Senior Applied Machine Learning Scientist
Sanas
Software Engineering
Europe
Posted on Feb 13, 2025
Sanas is revolutionizing the way we communicate with the world’s first real-time algorithm, designed to modulate accents, eliminate background noises, and magnify speech clarity. Pioneered by seasoned startup founders with a proven track record of creating and steering multiple unicorn companies, our groundbreaking GDP-shifting technology sets a gold standard.
Sanas is a 200-strong team, established in 2020. In this short span, we’ve successfully secured over $100 million in funding. Our innovation have been supported by the industry’s leading investors, including Insight Partners, Google Ventures, Quadrille Capital, General Catalyst, Quiet Capital, and other influential investors. Our reputation is further solidified by collaborations with numerous Fortune 100 companies. With Sanas, you’re not just adopting a product; you’re investing in the future of communication.
We are seeking a Senior Applied Machine Learning Scientist with deep expertise in foundational modeling and large-scale speech AI systems. In this role, you will lead the development of advanced models that push the boundaries of speech processing, including self-supervised learning, large-scale pretraining, and multimodal architectures. Your focus will be on scaling models efficiently while ensuring real-time performance, robustness, and adaptability to diverse environments.
This position requires a strong foundation in ML techniques, an innovative mindset, and a deep commitment to continuous improvement of deployed systems.
Key Responsibilities:
- Architect, train, and optimize large-scale speech AI models, including speech-to-speech, speech restoration, and speech translation.
- Leverage self-supervised learning, contrastive learning, and transformer-based architectures (e.g., wav2vec, Whisper, GPT-style models) to improve model accuracy and adaptability.
- Develop efficient model distillation and quantization strategies to deploy large models with low-latency inference.
- Innovate on cross-lingual and multilingual speech processing using large-scale pretraining and fine-tuning.
- Curate and scale massive diverse, multilingual, and multimodal datasets for robust model training.
- Apply active learning, domain adaptation, and synthetic data generation to overcome data limitations.
- Lead efforts in data quality assessment, augmentation, and curation for large-scale training pipelines.
- Develop distributed training strategies for large-scale models using cloud-based and on-prem GPU clusters.
- Design and implement scalable model evaluation frameworks, tracking WER, MOS, and latency across diverse scenarios.
- Optimize real-time inference pipelines to ensure high-throughput, low-latency speech processing.
- Stay ahead of advancements in foundational models, generative AI, and large-scale speech modeling.
- Collaborate with academia, open-source communities, and research partners to drive innovation.
- Work closely with MLOps, Data Engineering, and Product teams to deploy scalable AI systems.
- Ensure seamless integration of foundational models with edge devices, real-time applications, and cloud platforms.
- Translate cutting-edge research into production-grade models that power real-world communication.
Must have qualifications:
- Bachelor’s, Master’s or Ph.D. in Computer Science, Electrical Engineering, or a related field with a focus on Machine Learning, Deep Learning, or Speech Processing.
- 5+ years of hands-on industry experience in developing and implementing the following systems:
- Speech-to-text (ASR)
- Text-to-speech (TTS)
- Voice conversion & speech enhancement
- Speech translation & multimodal learning
- Strong proficiency in transformer-based architectures (e.g., wav2vec 2.0, Whisper, GPT, BERT).
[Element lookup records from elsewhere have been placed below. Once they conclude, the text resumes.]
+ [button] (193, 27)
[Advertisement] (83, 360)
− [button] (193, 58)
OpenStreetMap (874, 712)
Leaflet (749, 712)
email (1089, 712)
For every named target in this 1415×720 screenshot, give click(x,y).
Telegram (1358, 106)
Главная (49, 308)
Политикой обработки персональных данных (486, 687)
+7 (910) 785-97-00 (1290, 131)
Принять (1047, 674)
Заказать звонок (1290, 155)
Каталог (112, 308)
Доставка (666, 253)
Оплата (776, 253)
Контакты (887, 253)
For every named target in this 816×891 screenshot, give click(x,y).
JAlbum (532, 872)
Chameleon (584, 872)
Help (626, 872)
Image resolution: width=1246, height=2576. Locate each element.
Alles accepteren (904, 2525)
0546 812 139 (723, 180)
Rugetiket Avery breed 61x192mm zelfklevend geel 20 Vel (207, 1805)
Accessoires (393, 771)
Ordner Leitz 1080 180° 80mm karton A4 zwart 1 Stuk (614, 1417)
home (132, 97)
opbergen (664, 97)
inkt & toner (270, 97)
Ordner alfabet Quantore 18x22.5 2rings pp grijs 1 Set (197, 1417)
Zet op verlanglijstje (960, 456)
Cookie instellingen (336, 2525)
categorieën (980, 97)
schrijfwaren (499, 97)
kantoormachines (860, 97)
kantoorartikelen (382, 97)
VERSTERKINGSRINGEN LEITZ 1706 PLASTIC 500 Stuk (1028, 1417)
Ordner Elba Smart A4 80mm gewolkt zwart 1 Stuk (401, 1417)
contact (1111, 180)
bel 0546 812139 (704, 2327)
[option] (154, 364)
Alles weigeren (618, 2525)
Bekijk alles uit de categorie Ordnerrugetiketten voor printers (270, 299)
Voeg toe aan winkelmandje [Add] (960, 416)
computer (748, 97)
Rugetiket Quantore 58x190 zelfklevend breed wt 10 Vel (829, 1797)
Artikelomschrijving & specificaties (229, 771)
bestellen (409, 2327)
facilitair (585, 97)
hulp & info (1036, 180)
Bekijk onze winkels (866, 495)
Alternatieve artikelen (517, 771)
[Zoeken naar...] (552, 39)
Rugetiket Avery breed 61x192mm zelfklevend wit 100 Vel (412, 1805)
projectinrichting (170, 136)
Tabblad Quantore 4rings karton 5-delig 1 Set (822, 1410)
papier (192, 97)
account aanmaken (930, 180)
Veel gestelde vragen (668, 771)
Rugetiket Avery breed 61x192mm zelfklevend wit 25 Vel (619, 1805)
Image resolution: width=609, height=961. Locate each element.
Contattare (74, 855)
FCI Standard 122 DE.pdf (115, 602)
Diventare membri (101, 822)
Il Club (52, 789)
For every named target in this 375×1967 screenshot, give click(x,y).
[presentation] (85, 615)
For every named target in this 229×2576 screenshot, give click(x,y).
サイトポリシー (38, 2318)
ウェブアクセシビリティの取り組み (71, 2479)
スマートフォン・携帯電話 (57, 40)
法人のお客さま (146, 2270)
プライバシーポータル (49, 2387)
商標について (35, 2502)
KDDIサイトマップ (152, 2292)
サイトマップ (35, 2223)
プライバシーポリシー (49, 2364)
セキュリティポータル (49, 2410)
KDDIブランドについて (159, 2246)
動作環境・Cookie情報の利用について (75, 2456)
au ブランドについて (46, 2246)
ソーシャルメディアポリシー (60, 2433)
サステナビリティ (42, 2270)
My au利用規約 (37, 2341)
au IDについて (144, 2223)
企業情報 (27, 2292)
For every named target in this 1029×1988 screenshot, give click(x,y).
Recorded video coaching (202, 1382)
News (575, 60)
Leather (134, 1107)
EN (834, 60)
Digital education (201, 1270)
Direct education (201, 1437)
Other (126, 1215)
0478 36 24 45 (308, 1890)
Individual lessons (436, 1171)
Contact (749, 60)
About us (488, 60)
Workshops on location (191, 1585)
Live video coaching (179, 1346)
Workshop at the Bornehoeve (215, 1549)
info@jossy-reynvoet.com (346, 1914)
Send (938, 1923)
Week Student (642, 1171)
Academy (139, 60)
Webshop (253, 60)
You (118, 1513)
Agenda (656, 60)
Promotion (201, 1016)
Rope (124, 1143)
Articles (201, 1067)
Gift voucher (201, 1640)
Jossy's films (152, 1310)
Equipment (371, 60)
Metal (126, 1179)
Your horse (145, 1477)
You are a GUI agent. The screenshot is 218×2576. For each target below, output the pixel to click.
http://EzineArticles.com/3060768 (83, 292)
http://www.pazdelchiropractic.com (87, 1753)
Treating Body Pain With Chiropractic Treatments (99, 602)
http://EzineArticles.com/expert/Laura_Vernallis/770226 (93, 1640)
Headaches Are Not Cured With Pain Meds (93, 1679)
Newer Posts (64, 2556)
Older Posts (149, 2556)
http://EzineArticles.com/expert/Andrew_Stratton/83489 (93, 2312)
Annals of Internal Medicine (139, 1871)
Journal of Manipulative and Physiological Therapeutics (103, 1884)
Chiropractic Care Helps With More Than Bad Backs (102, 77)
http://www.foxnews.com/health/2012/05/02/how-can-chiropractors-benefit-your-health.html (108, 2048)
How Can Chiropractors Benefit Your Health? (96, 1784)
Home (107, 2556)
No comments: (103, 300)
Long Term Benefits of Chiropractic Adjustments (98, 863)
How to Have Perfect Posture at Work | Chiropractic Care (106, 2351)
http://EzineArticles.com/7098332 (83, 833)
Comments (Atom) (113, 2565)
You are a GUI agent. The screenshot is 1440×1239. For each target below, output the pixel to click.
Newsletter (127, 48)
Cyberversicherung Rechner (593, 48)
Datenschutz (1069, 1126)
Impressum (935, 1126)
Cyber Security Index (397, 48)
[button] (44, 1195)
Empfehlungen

- Expertise in deep learning frameworks such as PyTorch, TensorFlow, and large-scale training techniques.
- Experience with distributed training and optimization across multi-GPU clusters.
- Strong understanding of self-supervised learning, contrastive learning, and generative modeling for speech AI.
- Hands-on experience with cloud-based AI platforms (AWS, GCP, Azure) and model deployment.
Preferred experience:
- Experience in developing multimodal AI models integrating speech, text, and vision.
- Track record of publishing in top-tier AI/ML conferences.
- Experience optimizing large models for real-time inference on edge devices.
- Proficiency with MLOps best practices for deploying and monitoring models in production.
- Familiarity with open-source ASR/TTS toolkits.